§ STORED DATA
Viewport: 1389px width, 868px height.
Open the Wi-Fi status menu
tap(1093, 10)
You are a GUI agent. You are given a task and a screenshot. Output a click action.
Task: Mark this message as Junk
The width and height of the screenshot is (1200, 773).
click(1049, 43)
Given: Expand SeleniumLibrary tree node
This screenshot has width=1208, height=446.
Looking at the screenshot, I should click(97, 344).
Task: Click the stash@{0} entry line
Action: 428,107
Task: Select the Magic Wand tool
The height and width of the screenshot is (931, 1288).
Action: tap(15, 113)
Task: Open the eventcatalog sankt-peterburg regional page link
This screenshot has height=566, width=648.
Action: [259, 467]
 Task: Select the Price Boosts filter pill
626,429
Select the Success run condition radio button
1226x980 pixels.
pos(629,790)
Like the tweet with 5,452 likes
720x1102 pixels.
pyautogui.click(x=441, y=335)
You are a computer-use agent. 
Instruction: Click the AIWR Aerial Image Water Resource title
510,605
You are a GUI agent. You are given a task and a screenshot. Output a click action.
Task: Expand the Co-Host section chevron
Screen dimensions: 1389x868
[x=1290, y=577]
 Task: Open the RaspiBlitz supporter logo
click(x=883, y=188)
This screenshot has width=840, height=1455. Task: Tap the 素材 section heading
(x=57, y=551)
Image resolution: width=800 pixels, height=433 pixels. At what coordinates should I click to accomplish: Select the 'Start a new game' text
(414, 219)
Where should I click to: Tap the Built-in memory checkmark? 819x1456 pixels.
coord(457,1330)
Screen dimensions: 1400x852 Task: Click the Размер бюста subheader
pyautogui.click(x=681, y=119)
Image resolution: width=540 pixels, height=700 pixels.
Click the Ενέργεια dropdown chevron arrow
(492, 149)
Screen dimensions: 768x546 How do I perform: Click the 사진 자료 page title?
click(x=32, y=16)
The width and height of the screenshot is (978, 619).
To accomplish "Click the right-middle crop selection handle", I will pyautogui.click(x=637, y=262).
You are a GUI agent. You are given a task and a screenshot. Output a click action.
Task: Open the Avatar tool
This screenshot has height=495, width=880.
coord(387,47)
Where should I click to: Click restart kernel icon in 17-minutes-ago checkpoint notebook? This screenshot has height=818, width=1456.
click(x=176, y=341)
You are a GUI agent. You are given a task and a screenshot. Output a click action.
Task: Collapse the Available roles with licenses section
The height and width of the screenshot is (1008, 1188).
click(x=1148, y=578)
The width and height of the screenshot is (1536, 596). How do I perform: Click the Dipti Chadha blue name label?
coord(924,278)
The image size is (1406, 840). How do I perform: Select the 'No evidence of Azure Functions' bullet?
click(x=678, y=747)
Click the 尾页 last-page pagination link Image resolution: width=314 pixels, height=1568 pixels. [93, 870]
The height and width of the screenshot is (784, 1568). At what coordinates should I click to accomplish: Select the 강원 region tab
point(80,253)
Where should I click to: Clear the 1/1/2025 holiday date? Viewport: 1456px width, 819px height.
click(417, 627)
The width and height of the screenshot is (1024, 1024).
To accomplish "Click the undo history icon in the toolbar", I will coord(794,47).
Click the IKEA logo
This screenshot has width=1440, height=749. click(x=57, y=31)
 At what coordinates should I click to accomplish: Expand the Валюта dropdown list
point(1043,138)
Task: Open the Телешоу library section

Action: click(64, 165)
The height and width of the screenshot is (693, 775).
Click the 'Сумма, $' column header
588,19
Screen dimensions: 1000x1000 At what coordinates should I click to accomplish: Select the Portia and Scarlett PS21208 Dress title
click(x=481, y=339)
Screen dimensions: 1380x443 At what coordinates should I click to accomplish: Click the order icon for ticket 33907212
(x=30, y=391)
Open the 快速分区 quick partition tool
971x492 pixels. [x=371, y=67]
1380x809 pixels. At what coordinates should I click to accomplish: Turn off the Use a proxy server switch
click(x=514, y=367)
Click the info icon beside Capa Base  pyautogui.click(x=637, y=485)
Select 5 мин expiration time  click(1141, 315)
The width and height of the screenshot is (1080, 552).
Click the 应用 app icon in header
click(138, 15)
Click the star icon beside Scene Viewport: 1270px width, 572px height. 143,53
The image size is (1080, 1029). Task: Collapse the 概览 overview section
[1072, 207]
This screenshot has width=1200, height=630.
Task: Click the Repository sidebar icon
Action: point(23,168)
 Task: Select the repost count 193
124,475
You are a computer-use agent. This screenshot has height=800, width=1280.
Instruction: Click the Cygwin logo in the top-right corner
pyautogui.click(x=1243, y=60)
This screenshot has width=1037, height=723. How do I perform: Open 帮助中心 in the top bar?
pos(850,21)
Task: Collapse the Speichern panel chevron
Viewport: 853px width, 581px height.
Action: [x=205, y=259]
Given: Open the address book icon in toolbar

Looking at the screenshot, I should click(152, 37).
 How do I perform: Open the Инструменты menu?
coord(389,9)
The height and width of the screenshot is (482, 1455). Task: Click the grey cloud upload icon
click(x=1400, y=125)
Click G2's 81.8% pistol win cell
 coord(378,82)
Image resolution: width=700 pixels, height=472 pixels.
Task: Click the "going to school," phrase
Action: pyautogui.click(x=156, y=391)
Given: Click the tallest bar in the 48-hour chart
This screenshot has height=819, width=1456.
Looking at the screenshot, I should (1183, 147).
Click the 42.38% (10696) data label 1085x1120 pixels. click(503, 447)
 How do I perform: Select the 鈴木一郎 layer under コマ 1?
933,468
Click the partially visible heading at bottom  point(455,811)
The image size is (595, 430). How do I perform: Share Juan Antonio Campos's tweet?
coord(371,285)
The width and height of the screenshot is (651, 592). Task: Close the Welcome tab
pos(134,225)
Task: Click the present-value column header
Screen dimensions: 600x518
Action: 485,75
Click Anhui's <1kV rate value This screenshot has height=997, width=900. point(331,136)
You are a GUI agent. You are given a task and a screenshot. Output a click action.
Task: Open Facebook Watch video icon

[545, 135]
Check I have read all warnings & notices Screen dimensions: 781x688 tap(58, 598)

§ WHAT YOU HAVE TO DO
Having read the records above, print them out again exactly.

§ ANSWER FOR THE TASK
Viewport: 1389px width, 868px height.
Open the Wi-Fi status menu
tap(1093, 10)
You are a GUI agent. You are given a task and a screenshot. Output a click action.
Task: Mark this message as Junk
The width and height of the screenshot is (1200, 773).
click(1049, 43)
Given: Expand SeleniumLibrary tree node
This screenshot has width=1208, height=446.
Looking at the screenshot, I should click(97, 344).
Task: Click the stash@{0} entry line
Action: 428,107
Task: Select the Magic Wand tool
The height and width of the screenshot is (931, 1288).
Action: tap(15, 113)
Task: Open the eventcatalog sankt-peterburg regional page link
This screenshot has height=566, width=648.
Action: [259, 467]
 Task: Select the Price Boosts filter pill
626,429
Select the Success run condition radio button
1226x980 pixels.
pos(629,790)
Like the tweet with 5,452 likes
720x1102 pixels.
pyautogui.click(x=441, y=335)
You are a computer-use agent. 
Instruction: Click the AIWR Aerial Image Water Resource title
510,605
You are a GUI agent. You are given a task and a screenshot. Output a click action.
Task: Expand the Co-Host section chevron
Screen dimensions: 1389x868
[x=1290, y=577]
 Task: Open the RaspiBlitz supporter logo
click(x=883, y=188)
This screenshot has width=840, height=1455. Task: Tap the 素材 section heading
(x=57, y=551)
Image resolution: width=800 pixels, height=433 pixels. At what coordinates should I click to accomplish: Select the 'Start a new game' text
(414, 219)
Where should I click to: Tap the Built-in memory checkmark? 819x1456 pixels.
coord(457,1330)
Screen dimensions: 1400x852 Task: Click the Размер бюста subheader
pyautogui.click(x=681, y=119)
Image resolution: width=540 pixels, height=700 pixels.
Click the Ενέργεια dropdown chevron arrow
(492, 149)
Screen dimensions: 768x546 How do I perform: Click the 사진 자료 page title?
click(x=32, y=16)
The width and height of the screenshot is (978, 619).
To accomplish "Click the right-middle crop selection handle", I will pyautogui.click(x=637, y=262).
You are a GUI agent. You are given a task and a screenshot. Output a click action.
Task: Open the Avatar tool
This screenshot has height=495, width=880.
coord(387,47)
Where should I click to: Click restart kernel icon in 17-minutes-ago checkpoint notebook? This screenshot has height=818, width=1456.
click(x=176, y=341)
You are a GUI agent. You are given a task and a screenshot. Output a click action.
Task: Collapse the Available roles with licenses section
The height and width of the screenshot is (1008, 1188).
click(x=1148, y=578)
The width and height of the screenshot is (1536, 596). How do I perform: Click the Dipti Chadha blue name label?
coord(924,278)
The image size is (1406, 840). How do I perform: Select the 'No evidence of Azure Functions' bullet?
click(x=678, y=747)
Click the 尾页 last-page pagination link Image resolution: width=314 pixels, height=1568 pixels. [93, 870]
The height and width of the screenshot is (784, 1568). At what coordinates should I click to accomplish: Select the 강원 region tab
point(80,253)
Where should I click to: Clear the 1/1/2025 holiday date? Viewport: 1456px width, 819px height.
click(417, 627)
The width and height of the screenshot is (1024, 1024).
To accomplish "Click the undo history icon in the toolbar", I will coord(794,47).
Click the IKEA logo
This screenshot has width=1440, height=749. click(x=57, y=31)
 At what coordinates should I click to accomplish: Expand the Валюта dropdown list
point(1043,138)
Task: Open the Телешоу library section

Action: click(64, 165)
The height and width of the screenshot is (693, 775).
Click the 'Сумма, $' column header
588,19
Screen dimensions: 1000x1000 At what coordinates should I click to accomplish: Select the Portia and Scarlett PS21208 Dress title
click(x=481, y=339)
Screen dimensions: 1380x443 At what coordinates should I click to accomplish: Click the order icon for ticket 33907212
(x=30, y=391)
Open the 快速分区 quick partition tool
971x492 pixels. [x=371, y=67]
1380x809 pixels. At what coordinates should I click to accomplish: Turn off the Use a proxy server switch
click(x=514, y=367)
Click the info icon beside Capa Base  pyautogui.click(x=637, y=485)
Select 5 мин expiration time  click(1141, 315)
The width and height of the screenshot is (1080, 552).
Click the 应用 app icon in header
click(138, 15)
Click the star icon beside Scene Viewport: 1270px width, 572px height. 143,53
The image size is (1080, 1029). Task: Collapse the 概览 overview section
[1072, 207]
This screenshot has width=1200, height=630.
Task: Click the Repository sidebar icon
Action: point(23,168)
 Task: Select the repost count 193
124,475
You are a computer-use agent. This screenshot has height=800, width=1280.
Instruction: Click the Cygwin logo in the top-right corner
pyautogui.click(x=1243, y=60)
This screenshot has width=1037, height=723. How do I perform: Open 帮助中心 in the top bar?
pos(850,21)
Task: Collapse the Speichern panel chevron
Viewport: 853px width, 581px height.
Action: [x=205, y=259]
Given: Open the address book icon in toolbar

Looking at the screenshot, I should click(152, 37).
 How do I perform: Open the Инструменты menu?
coord(389,9)
The height and width of the screenshot is (482, 1455). Task: Click the grey cloud upload icon
click(x=1400, y=125)
Click G2's 81.8% pistol win cell
 coord(378,82)
Image resolution: width=700 pixels, height=472 pixels.
Task: Click the "going to school," phrase
Action: pyautogui.click(x=156, y=391)
Given: Click the tallest bar in the 48-hour chart
This screenshot has height=819, width=1456.
Looking at the screenshot, I should (1183, 147).
Click the 42.38% (10696) data label 1085x1120 pixels. click(503, 447)
 How do I perform: Select the 鈴木一郎 layer under コマ 1?
933,468
Click the partially visible heading at bottom  point(455,811)
The image size is (595, 430). How do I perform: Share Juan Antonio Campos's tweet?
coord(371,285)
The width and height of the screenshot is (651, 592). Task: Close the Welcome tab
pos(134,225)
Task: Click the present-value column header
Screen dimensions: 600x518
Action: 485,75
Click Anhui's <1kV rate value This screenshot has height=997, width=900. point(331,136)
You are a GUI agent. You are given a task and a screenshot. Output a click action.
Task: Open Facebook Watch video icon

[545, 135]
Check I have read all warnings & notices Screen dimensions: 781x688 tap(58, 598)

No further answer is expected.